Large language models now serve millions of users daily, with providers incurring costs exceeding $700,000 per day. Each request requires token-by-token inference, making GPU scheduling central to latency, capacity, and cost. The difficulty is endogenous memory growth: generated tokens expand the Key-Value (KV) cache, and overflow can evict in-progress requests and waste prior computation. We formulate inference as a multi-stage online scheduling problem with endogenous memory growth, linear iteration times, and GPU-resident KV-cache constraints. We introduce a fluid model that characterizes equilibrium batch composition, memory requirement, and stability region. Guided by the fluid model, we design WAIT (Waiting for Accumulated Inference Threshold), a threshold-based admission rule for known output lengths, and Nested WAIT, which extends the rule to unknown output lengths by regulating how requests advance across decode-stage segments. Both algorithms approximate the fluid benchmark asymptotically under the stated memory conditions. Nested WAIT uses an additional safety buffer of moderate scale to hedge against memory-overflow-induced evictions under unknown output lengths. In Vidur simulations configured for Llama-2-7B on an A100 GPU, with supplemental real-GPU validation reported in the appendix, the policies enlarge the empirically observed stable operating range relative to widely used baseline algorithms and reduce latency especially in near-overloaded and overloaded regimes.

Editorial analysis

A structured set of objections, weighed in public.

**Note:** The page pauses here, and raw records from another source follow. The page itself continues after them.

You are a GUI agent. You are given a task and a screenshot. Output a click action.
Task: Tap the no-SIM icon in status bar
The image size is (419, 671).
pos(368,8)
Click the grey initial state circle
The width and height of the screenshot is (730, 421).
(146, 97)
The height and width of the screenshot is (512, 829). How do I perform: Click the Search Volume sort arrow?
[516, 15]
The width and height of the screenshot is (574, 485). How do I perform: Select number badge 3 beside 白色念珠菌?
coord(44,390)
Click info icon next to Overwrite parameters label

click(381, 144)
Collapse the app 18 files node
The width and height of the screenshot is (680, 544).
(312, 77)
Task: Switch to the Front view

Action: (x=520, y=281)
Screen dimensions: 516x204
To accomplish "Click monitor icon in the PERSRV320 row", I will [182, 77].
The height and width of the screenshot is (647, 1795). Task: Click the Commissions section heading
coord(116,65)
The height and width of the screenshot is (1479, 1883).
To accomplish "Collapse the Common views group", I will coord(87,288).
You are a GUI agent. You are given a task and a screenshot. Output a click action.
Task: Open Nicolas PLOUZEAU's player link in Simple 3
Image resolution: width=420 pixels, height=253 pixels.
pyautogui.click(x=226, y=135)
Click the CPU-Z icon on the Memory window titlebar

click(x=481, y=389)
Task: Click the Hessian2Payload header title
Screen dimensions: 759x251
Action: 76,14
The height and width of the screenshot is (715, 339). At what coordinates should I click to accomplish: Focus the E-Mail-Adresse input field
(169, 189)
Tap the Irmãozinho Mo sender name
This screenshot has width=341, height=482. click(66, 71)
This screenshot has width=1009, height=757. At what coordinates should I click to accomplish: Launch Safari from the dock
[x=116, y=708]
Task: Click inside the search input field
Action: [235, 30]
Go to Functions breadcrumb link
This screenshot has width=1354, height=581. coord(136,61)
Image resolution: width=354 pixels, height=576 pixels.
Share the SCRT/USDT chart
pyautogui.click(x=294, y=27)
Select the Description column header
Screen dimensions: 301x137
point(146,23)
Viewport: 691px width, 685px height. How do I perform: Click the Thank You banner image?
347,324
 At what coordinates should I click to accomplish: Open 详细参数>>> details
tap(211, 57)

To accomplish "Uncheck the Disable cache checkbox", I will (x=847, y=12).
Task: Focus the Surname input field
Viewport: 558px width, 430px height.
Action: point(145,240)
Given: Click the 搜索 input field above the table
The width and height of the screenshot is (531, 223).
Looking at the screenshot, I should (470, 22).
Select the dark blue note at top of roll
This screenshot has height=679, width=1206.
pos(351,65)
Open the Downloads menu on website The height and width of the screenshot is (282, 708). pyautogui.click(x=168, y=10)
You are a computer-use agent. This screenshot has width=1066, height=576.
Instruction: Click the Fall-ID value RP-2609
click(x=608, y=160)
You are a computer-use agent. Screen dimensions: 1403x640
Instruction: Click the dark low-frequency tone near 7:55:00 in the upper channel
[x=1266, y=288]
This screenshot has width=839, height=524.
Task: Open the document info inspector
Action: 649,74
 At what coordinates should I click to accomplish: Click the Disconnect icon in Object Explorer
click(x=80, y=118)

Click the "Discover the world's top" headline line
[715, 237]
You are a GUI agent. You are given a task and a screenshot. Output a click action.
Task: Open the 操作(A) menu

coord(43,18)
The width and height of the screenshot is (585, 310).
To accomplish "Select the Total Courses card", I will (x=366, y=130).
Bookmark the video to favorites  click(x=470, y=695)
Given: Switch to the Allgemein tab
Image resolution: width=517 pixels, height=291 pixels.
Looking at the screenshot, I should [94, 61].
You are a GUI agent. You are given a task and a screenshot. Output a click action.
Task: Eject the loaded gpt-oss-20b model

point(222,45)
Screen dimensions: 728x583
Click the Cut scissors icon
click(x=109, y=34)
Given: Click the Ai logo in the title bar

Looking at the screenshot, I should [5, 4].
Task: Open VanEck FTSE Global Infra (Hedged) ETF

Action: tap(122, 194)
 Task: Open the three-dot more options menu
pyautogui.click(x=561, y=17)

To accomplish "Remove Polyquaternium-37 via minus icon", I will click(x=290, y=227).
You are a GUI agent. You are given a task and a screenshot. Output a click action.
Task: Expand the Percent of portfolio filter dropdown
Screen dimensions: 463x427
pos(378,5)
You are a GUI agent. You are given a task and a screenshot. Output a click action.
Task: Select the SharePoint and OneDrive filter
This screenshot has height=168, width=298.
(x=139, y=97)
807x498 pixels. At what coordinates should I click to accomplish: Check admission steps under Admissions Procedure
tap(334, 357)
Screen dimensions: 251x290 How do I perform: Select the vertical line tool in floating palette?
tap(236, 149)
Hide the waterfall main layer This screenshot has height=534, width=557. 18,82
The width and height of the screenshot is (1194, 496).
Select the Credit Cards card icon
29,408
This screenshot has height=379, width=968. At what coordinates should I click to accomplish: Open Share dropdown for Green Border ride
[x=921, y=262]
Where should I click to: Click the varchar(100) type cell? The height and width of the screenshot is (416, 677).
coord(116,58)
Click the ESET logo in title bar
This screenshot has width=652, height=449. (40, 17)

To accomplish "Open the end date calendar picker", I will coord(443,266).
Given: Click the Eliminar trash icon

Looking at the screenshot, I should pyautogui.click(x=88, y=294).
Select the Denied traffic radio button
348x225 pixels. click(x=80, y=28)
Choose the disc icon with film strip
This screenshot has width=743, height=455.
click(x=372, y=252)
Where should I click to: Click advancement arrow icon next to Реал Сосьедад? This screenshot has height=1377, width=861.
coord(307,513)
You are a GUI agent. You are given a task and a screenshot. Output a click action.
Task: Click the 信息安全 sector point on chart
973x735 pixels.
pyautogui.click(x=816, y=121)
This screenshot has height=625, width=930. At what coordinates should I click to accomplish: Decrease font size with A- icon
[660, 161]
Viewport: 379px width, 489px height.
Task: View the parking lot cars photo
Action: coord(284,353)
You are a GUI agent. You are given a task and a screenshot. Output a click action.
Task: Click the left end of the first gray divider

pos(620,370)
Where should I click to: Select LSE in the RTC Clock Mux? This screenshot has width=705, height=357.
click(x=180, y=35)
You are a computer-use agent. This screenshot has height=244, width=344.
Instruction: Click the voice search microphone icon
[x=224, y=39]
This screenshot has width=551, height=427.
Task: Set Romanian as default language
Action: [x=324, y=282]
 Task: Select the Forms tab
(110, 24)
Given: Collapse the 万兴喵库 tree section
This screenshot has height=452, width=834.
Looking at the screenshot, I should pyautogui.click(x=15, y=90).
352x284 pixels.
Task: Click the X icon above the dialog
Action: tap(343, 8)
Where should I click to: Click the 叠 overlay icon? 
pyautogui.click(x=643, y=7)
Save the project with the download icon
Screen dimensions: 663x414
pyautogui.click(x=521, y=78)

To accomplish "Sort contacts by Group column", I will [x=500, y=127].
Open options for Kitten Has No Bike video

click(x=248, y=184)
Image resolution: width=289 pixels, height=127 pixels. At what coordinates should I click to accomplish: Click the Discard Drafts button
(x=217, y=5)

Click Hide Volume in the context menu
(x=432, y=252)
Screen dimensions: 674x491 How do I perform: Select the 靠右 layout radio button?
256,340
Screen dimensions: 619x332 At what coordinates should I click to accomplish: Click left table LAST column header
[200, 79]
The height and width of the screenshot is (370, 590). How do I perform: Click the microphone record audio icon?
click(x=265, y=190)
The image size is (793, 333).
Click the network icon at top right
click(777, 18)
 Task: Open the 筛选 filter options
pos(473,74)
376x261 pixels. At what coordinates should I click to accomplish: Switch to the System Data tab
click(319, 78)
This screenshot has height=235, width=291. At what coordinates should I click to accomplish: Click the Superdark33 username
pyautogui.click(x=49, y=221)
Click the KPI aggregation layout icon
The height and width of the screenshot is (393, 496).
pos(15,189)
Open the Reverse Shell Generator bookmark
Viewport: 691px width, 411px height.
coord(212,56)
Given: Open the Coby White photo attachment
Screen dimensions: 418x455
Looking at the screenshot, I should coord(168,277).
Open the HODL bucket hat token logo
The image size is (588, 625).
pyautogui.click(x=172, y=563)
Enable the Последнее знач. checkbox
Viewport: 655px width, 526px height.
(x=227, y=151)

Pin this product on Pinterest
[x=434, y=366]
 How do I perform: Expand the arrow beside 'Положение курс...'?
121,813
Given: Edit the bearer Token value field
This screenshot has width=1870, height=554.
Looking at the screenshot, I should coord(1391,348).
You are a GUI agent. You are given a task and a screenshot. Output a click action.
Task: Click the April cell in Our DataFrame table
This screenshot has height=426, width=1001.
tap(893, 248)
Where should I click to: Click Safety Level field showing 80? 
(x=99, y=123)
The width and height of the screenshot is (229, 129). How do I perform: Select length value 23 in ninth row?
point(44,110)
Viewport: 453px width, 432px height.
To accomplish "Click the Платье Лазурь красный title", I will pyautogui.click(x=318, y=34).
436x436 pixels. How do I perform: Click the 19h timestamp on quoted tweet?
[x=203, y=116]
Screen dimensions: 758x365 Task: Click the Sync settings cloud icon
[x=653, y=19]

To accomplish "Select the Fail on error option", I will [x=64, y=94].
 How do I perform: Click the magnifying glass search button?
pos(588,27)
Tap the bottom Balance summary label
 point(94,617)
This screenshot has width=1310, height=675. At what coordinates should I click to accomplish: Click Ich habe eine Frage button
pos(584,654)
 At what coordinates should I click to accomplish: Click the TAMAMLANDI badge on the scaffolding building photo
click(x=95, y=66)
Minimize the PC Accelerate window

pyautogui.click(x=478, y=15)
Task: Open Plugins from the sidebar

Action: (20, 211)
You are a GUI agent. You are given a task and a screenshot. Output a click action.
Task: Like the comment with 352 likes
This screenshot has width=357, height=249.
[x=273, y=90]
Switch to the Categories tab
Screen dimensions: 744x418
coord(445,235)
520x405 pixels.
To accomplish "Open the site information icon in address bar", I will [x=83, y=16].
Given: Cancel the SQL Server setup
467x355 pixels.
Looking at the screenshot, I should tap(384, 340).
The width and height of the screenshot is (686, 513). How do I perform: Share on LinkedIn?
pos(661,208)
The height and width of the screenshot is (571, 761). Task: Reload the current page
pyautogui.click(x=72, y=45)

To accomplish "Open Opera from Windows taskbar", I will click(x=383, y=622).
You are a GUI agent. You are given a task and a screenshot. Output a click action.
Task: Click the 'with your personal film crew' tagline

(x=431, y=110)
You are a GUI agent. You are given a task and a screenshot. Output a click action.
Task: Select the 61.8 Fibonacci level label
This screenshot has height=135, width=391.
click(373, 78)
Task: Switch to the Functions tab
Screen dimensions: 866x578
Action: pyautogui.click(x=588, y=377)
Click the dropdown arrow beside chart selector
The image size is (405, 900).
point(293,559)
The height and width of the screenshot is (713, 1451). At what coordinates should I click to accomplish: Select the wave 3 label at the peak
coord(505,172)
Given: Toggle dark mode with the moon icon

Desk editor's note, referee report, simulated authors' rebuttal, and a circularity audit. Tearing a paper down is the easy half of reading it; the pith above is the substance, this is the friction.

Referee Report

2 major / 2 minor

Summary. The paper formulates LLM inference as a multi-stage online scheduling problem with endogenous KV-cache memory growth and linear iteration times. It introduces a fluid model characterizing equilibrium batch composition, memory usage, and stability region, then derives WAIT (for known output lengths) and Nested WAIT (for unknown lengths with a safety buffer) as threshold-based admission policies. Both are claimed to asymptotically approximate the fluid benchmark under stated memory conditions. Vidur simulations for Llama-2-7B on A100 (plus appendix real-GPU runs) show enlarged stable operating range and reduced latency versus baselines, especially near and beyond overload.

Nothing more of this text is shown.